Pertentangan Tanah Meletus di Pandemi, Petani Demo Istana Besok

Jakarta, CNN Indonesia —

Komite Nasional Pembaruan Agraria ( KNPA ) mencatat setidaknya terdapat 35 kasus  konflik agraria yang terjadi kurun waktu Maret-September 2020 ataupun selama pandemi Covid-19   pada Indonesia.

Berdasarkan catatan KNPA, Konflik agraria itu mulai dari perampasan tanah, penggusuran intimidasi, hingga penangkapan.

Juru Bicara KNPA Dewi Kartika menyatakan pihaknya menyayangkan barang apa yang terjadi, apalagi sejak pandemi Covid-19 terjadi di Indonesia, petani telah berupaya untuk membantu negeri dalam menjamin ketersediaan pangan.


Namun, kata dia, ternyata situasi pandemi itu, tidak menahan praktik pemerintah, aparat, hingga korporasi dalam melakukan tindakan yang mendatangkan konflik agraria.

“Ada 35 rentetan letusan konflik pertanian, yang itu sebenarnya menandakan situasi kontraproduktif dengan ajakan dan narasi dari Presiden yang meminta petani kerjasama memastikan krisis pangan tidak terjadi, ” kata dia pada konferensi pers virtual, Rabu (23/9).

Lebih lanjut, ia menerangkan proses penyelesaian konflik pertanian itu sendiri sejauh ini umumnya mengalami kemacetan.
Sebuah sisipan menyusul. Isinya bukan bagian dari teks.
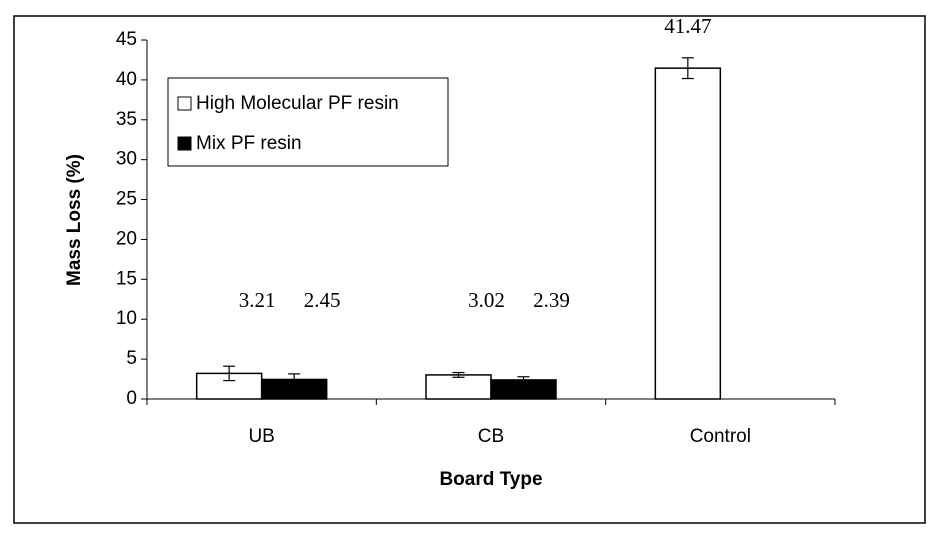 Image resolution: width=941 pixels, height=542 pixels. Describe the element at coordinates (126, 318) in the screenshot. I see `y-tick-label: 10` at that location.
Bahkan, katanya, kemacetan-kemacetan itu sudah terjadi dalam masa waktu 6 tahun belakangan itu.

“Jadi tidak cuma dalam setahun terakhir sejak petani memperingati Hari Tani Nasional tarikh 2019. Bahkan terjadi penyimpangan atas nama reforma agraria. Sistem pertanahan kita didorong menjadi sangat liberal, ” tudingnya.

Menurut dia, kondisi konflik serta ancaman kebijakan liberal itu, akan semakin membahayakan bagi petani andai RUU Omnibus Law Cipta Kerja yang saat ini tengah di dalam pembahasan kemudian disahkan DPR berhubungan Pemerintah menjadi Undang-Undang.
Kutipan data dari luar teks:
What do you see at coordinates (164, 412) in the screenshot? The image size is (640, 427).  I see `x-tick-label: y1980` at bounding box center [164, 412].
Ia menyebut, RUU Omnibus Law Cipta Kerja itu tengah menenggala dan mengobrak-abrik Undang-Undang Pokok Pertanian (UUPA).

“Dari 79 UU di Cipta Kerja itu, ada 15 lebih UU terkait pertanahan dan sumber agraria seperti perkebunan, pertambangan dan beberapa aspek berbahaya yang itu menyelewengkan roh dari UU Pokok Agraria yang akan kita rayakan besok, ” ucapnya.

Atas dasar itu, ia mengatakan pada Kamis (24/9) esok, atau bertepatan dengan 60 tahun UU Pokok Pertanian, KNPA dan sejumlah elemen umum lainnya akan melakukan aksi pada DPR RI dan seberang Istana Kepresidenan Jakarta.
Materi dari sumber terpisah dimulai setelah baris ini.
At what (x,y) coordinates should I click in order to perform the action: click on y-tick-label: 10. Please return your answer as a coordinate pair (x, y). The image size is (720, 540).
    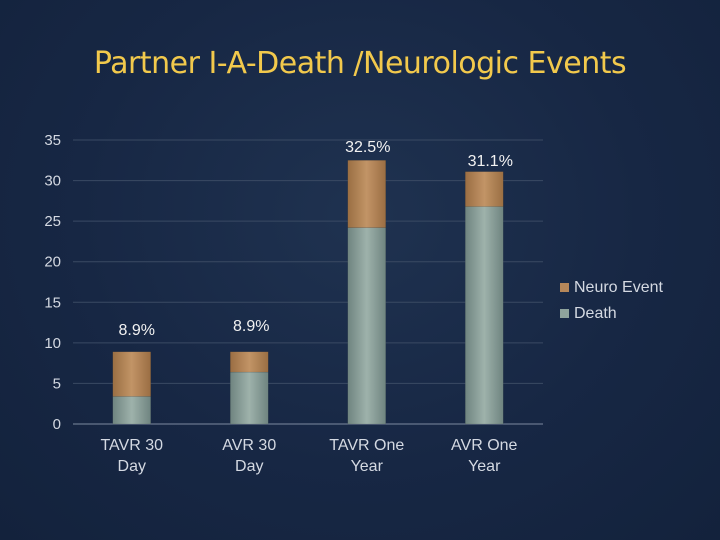
    Looking at the image, I should click on (52, 344).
Aksi tani serupa, kata Dewi, pula akan dilakukan serentak di 60 titik di berbagai daerah.

“Sehingga kaum tani tentu merasa harus memastikan RUU Membentuk Kerja batal disahkan, ditarik kembali, dikembalikan ke pemerintah atau negeri yang menarik draf itu, ” ucap dia.

Untuk diketahui, saat tersebut, RUU Cipta Kerja tengah dibahas DPR bersama pemerintah. Menteri Pemimpin Bidang Perekonomian Airlangga Hartarto menyatakan pembahasan RUU Cipta Kerja sudah mencapai 90 persen. Pembahasan tunggal masih secara intenstif dilakukan oleh pemerintah dengan seluruh pemangku keinginan.

“Ini sudah saya lakukan pembahasan sampai sekarang telah 90 persen dibahas, ” ungkap Airlangga Luhut dalam acara Sarasehan Virtual 100 Ekonom yang ditayangkan langsung CNBC Indonesia , Selasa (15/9).